Re-tenanting properties can come at a cost. From the cost of marketing the vacant space to the expenses associated with tenant improvements, property owners can often experience financial setbacks during these times, especially if the loss of the tenant was unexpected or represents a significant portion of the revenue.
For example, during COVID, CRE trends shifted, impacting investors’ initial investment plans. Many tenants had to vacate their space due to lost income from government shut-downs, resulting in declining property revenue.
As a result, landlords have to decide whether to re-tenant or sell. In this case, although selling was not the initial strategy, it may be the best solution for an investor hoping to recapture any losses incurred by the pandemic.
2. A property tenant’s lease expiration has dropped to only 5 to 10 years out.
Investors are often looking at their long-term return. They are drawn to leases that have multiple years remaining. For example, office investors often want tenant lease terms to have over 5 years, while single-tenant retail investors seek properties whose tenant lease terms exceed 10 years. This is a direct result of the reduced risk associated with a longer-term lease. Therefore, to maximize on one’s return, the best strategy is to sell properties when they meet the sweet spot for long-term investors. As an investor yourself, you can then trade into an asset with an even longer-term lease, repeating the strategy to preserve equity. As an additional benefit, properties with longer term leases are much easier to finance at lower costs.
3. An investor has more than 50% equity in their property.
Leveraging debt is the most optimal way to get into a real estate asset. With minimal money down (typically 20% to 30%), investors can purchase a real estate asset and utilize the income from their tenants to pay down their debt. Once an investor builds more than 50% equity in their property, they can then sell to trade into a higher income-producing asset.
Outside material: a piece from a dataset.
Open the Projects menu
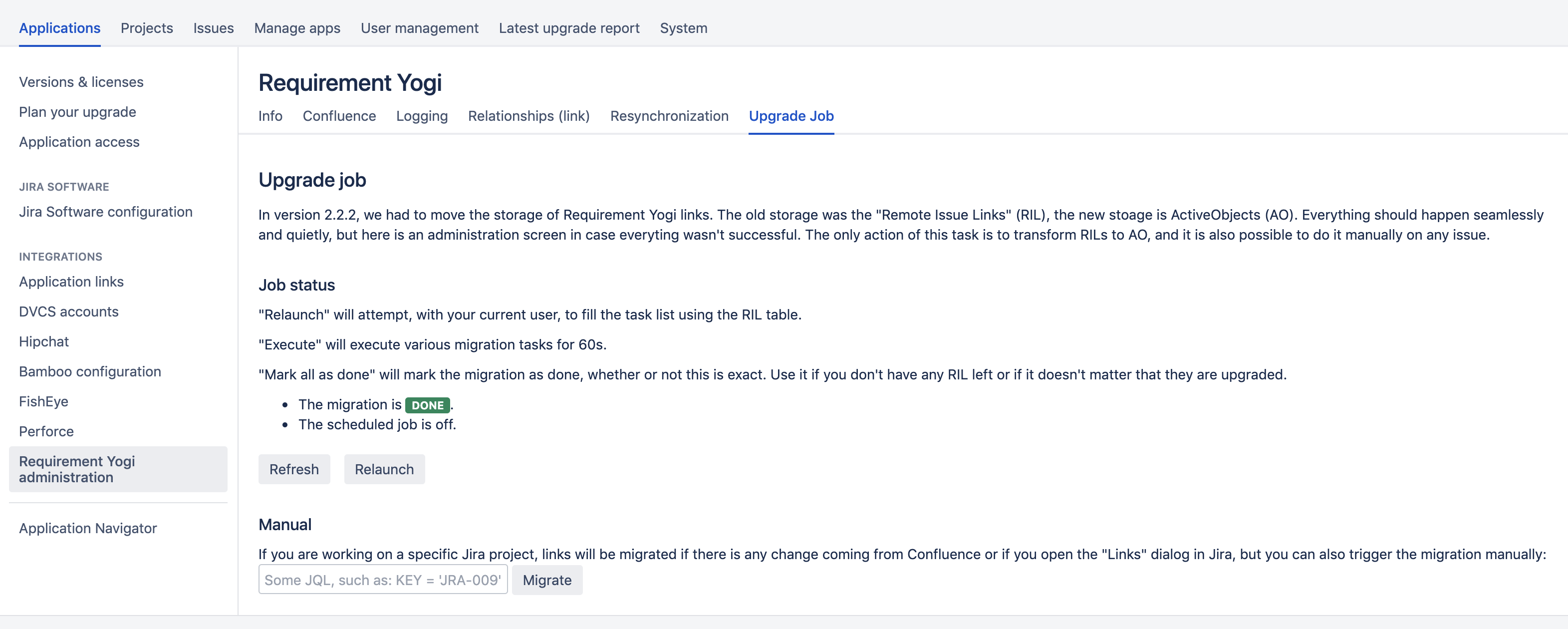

This strategy can be continued, promoting ongoing financial growth for an investor.
4. A vacant building will sell above market value.
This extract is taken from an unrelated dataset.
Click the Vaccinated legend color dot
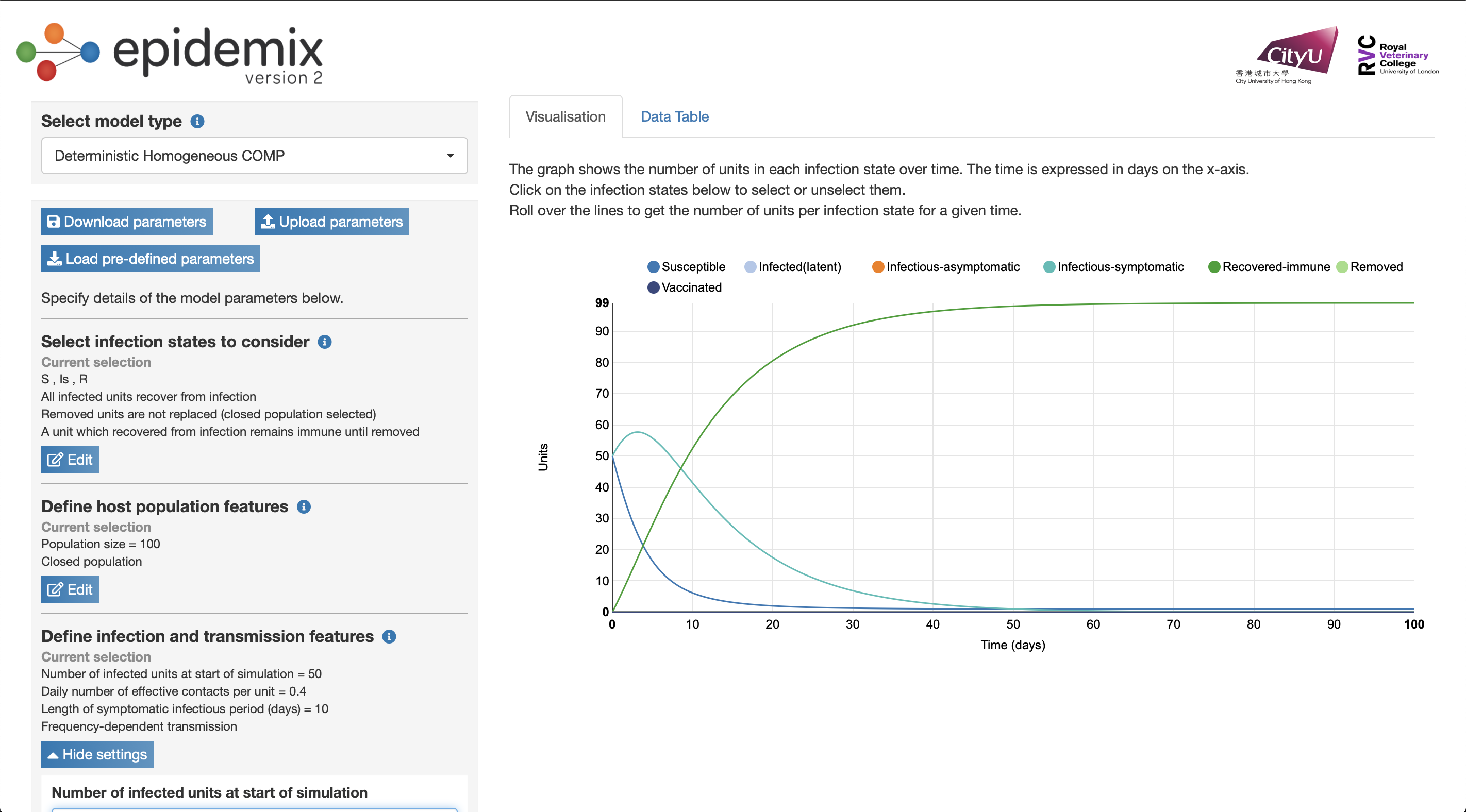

A tenanted property is typically worth more than a vacant property. This is simply because the vacant property is associated with risk and requires more work to make it profitable. In rare cases though, a property may be deemed more valuable when vacant. For example, a strongly located development opportunity may drive a higher value due to the pro-forma returns of the site. Or, an owner/user may find personal value in the site and be willing to pay above-market rates. If a buyer has offered an above-market price for a vacant building, by accepting the offer, an investor can increase their return not only by the offer but also due to the saved costs associated with re-tenanting the property. Given historically low interest rates and excellent SBA loan terms, the current market should be considered a Seller’s market, as the scarcity of buying opportunities, coupled with favorable financing have shifted the market to favor Sellers.
5. An investor receives an offer above market value.
Many investors never plan on selling, until one day, they receive an offer way above the current market value. When inventory is limited, this is often seen in competitive markets. Whatever the reason, property owners who receive an above market offer should consider selling; this may be a rare opportunity for Sellers to maximize on their initial investment.
6. An investor finds a property that can give them a greater return with less risk.
All capital/equity investing comes with some level of risk. Commercial real estate investing has varying levels of risk as well. However, some assets present more risk than others, and typically, the higher the risk, the higher the return. If an investor identifies an opportunity to earn the same return on a less risky asset, they can improve their position by trading from one asset to another. The bonus in this situation is that an investor can defer paying capital gains taxes by utilizing a 1031 exchange. This has historically been a great strategy for investors to facilitate growing their real estate portfolio.